Bad Mergentheim

Vortrag Prof. Dr. Eingartner erläutert Behandlungsmöglichkeiten

Bei Gelenkschmerzen operieren oder nicht?

Archivartikel

Bad Mergentheim.„Gelenkschmerzen – Operieren oder nicht?“, lautet der Titel eines Vortrags im Rahmen der Reihe „Aktuelles aus der Medizin“. Prof. Dr. Eingartner erläutert die verschiedenen Behandlungsmöglichkeiten und steht für Fragen zur Verfügung.

Unsere Gelenke sind im Laufe des Lebens vielen Belastungen ausgesetzt, die zu Verschleißerscheinungen führen können. Die Folgen sind meist Schmerzen und Bewegungseinschränkungen an Knie, Hüfte, Schulter oder den Händen.

Das Laufen und Treppensteigen schmerzt, Bewegungen über Kopf fallen immer schwerer und Fußball, Tennis oder andere Sportarten gehen bei vielen Betroffenen gar nicht mehr. Oft sind die Alltagskompetenz und die Lebensqualität der Patienten stark eingeschränkt.

In seinem Vortrag „Gelenkschmerzen – Operieren oder nicht?“ am Dienstag, 2. Oktober, stellt der Chefarzt der Klinik für Orthopädie und Unfallchirurgie im Caritas-Krankenhaus Bad Mergentheim, Prof. Dr. Christoph Eingartner, die unterschiedlichen Diagnose- und Behandlungsmöglichkeiten bei Gelenkschmerzen vor.

„Es gibt keine 08/15-Standard-Behandlung bei Gelenkerkrankungen“, betont Eingartner, der auch in diesem Jahr wieder in der Ärzteliste des Magazins „Focus“ für die Therapie von Knie- und Hüftgelenken empfohlen wird.

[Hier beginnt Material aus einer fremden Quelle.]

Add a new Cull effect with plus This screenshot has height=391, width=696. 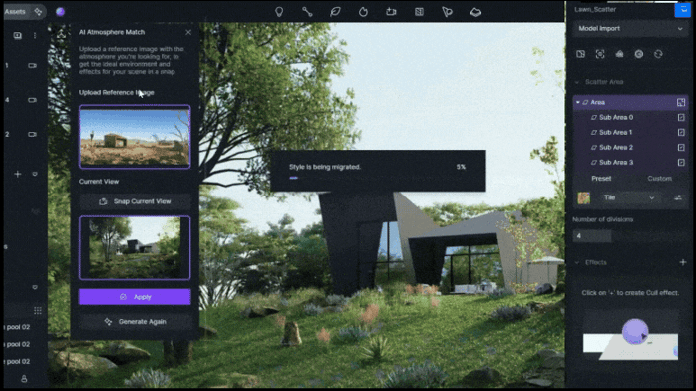coord(683,262)
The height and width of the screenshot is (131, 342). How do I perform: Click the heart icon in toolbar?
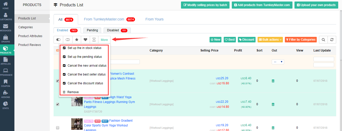point(85,40)
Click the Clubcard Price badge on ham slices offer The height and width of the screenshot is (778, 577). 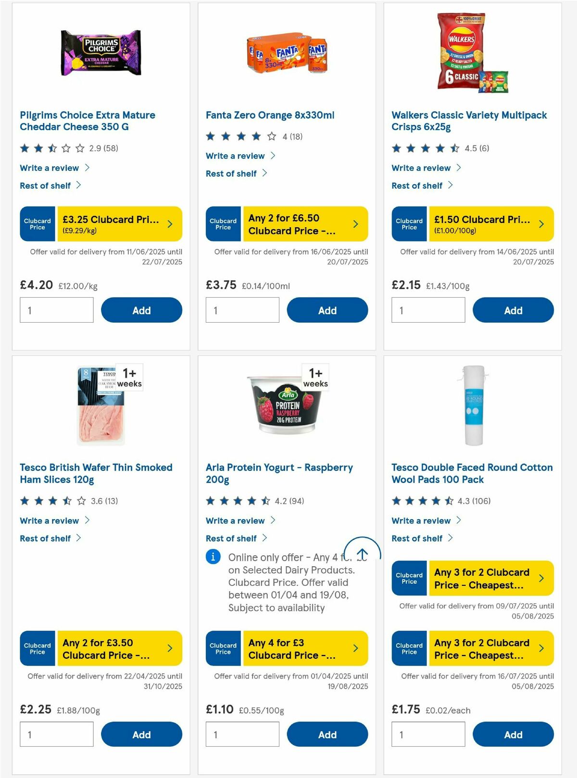click(37, 648)
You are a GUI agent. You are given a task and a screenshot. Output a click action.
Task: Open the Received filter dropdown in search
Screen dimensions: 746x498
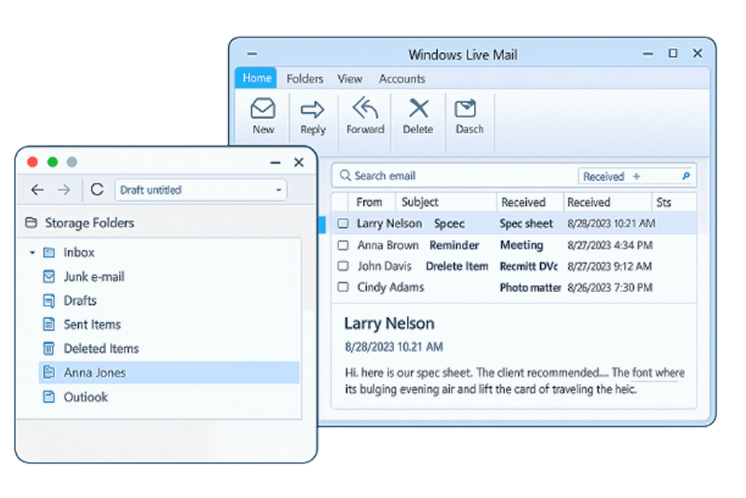pos(635,176)
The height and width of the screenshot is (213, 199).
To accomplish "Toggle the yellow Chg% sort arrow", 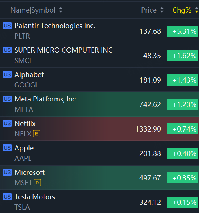I will 196,10.
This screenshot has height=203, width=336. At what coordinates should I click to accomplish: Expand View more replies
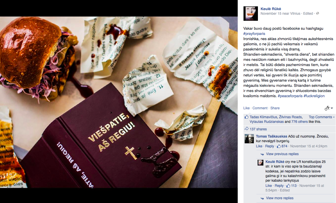[x=280, y=198]
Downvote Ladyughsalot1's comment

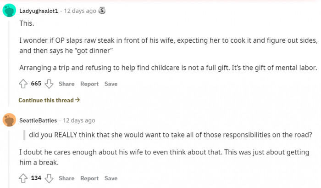(49, 84)
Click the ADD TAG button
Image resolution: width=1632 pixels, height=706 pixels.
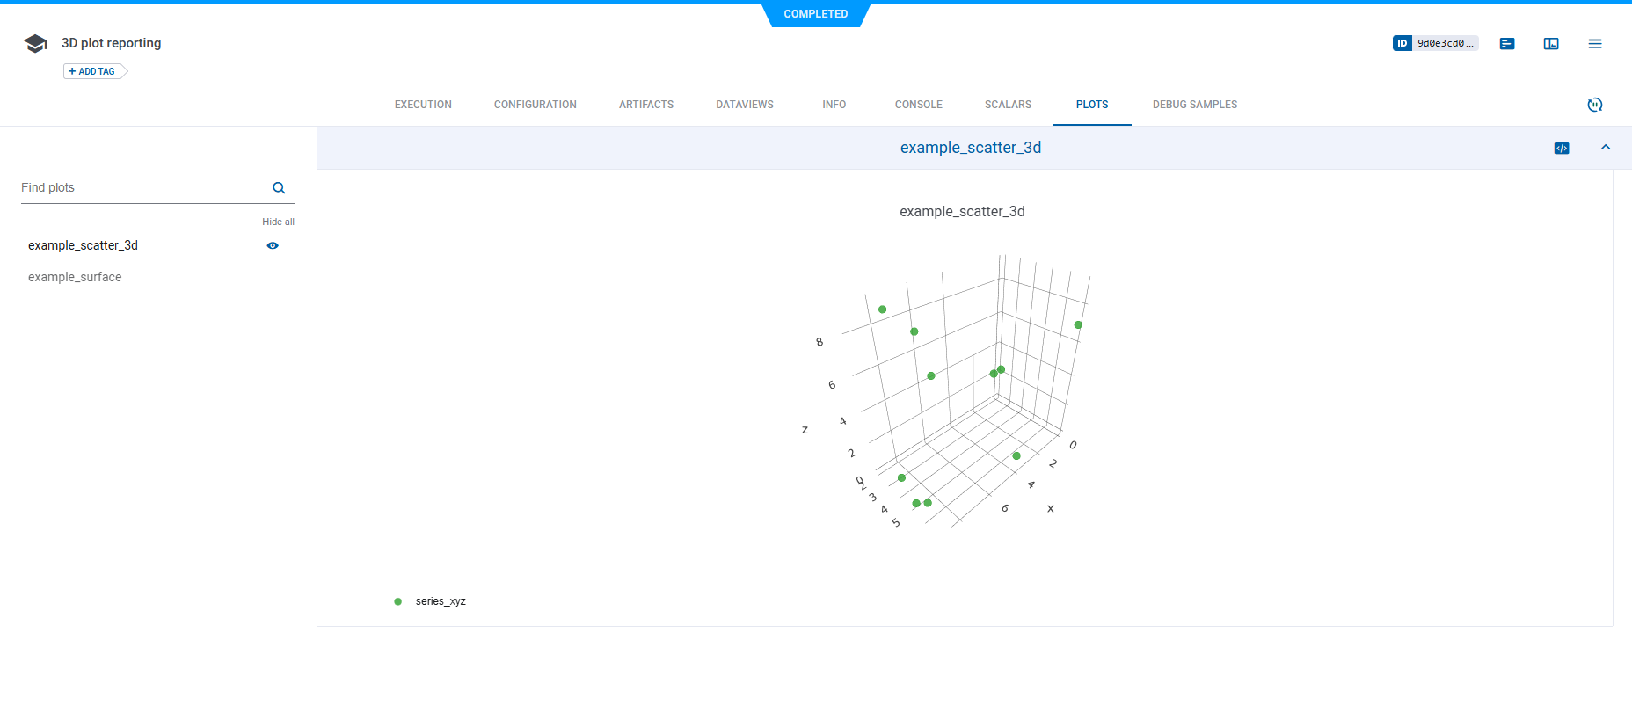tap(92, 71)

„Deshalb steht eine gründliche Diagnose am Anfang. Die Therapie hängt von verschiedenen individuellen Kriterien ab, dazu gehören etwa das Alter des Patienten, dessen Lebensumstände, also ob der Betroffene z.B. eine körperlich anstrengende Berufstätigkeit ausübt, als Leistungssportler aktiv ist oder als Rentner seine täglichen Besorgungen erledigen will. Und natürlich ist die Art der Behandlung abhängig vom Stadium der Verschleißerkrankung.“

In seinem Vortrag geht Prof. Dr. Eingartner auf die verschiedenen Therapieangebote ein und nennt die Vor- und Nachteile. „Bei geringer ausgeprägten Veränderungen können z. B. konservative Maßnahmen wie Schuhranderhöhung, Physikalische Therapie oder die Einnahme von Schmerzmitteln ausreichend sein.“

Er geht außerdem auf die Frage ein, ab welchem Zeitpunkt eine Operation oder ein künstliches Gelenk sinnvoll sein können und stellt die verschiedenen OP-Methoden vor. Er verweist außerdem auf die Risiken solcher Eingriffe, zeigt aber auch auf, welche Qualitätsmaßnahmen in den Krankenhäusern heute ergriffen werden, um diese Risiken zu vermindern. Im Anschluss an seinen Vortrag steht er für Fragen der Besucher zur Verfügung.

Der Vortrag „Gelenkschmerzen - Operieren oder nicht?“ aus der Reihe „Aktuelles aus der Medizin“ beginnt am Dienstag, 2. Oktober, um 19.30 Uhr im Kleinen Kursaal.

Der Eintritt ist für Inhaber der Kur- und Gästekarte frei. Die Moderation übernimmt ein Mitglied vom Verein für Gesundheitsbildung „Bad Mergentheimer Modell“ in Vertretung von Heinz-Joachim Kuper, Allgemeinmediziner und Vorsitzender des Vereins.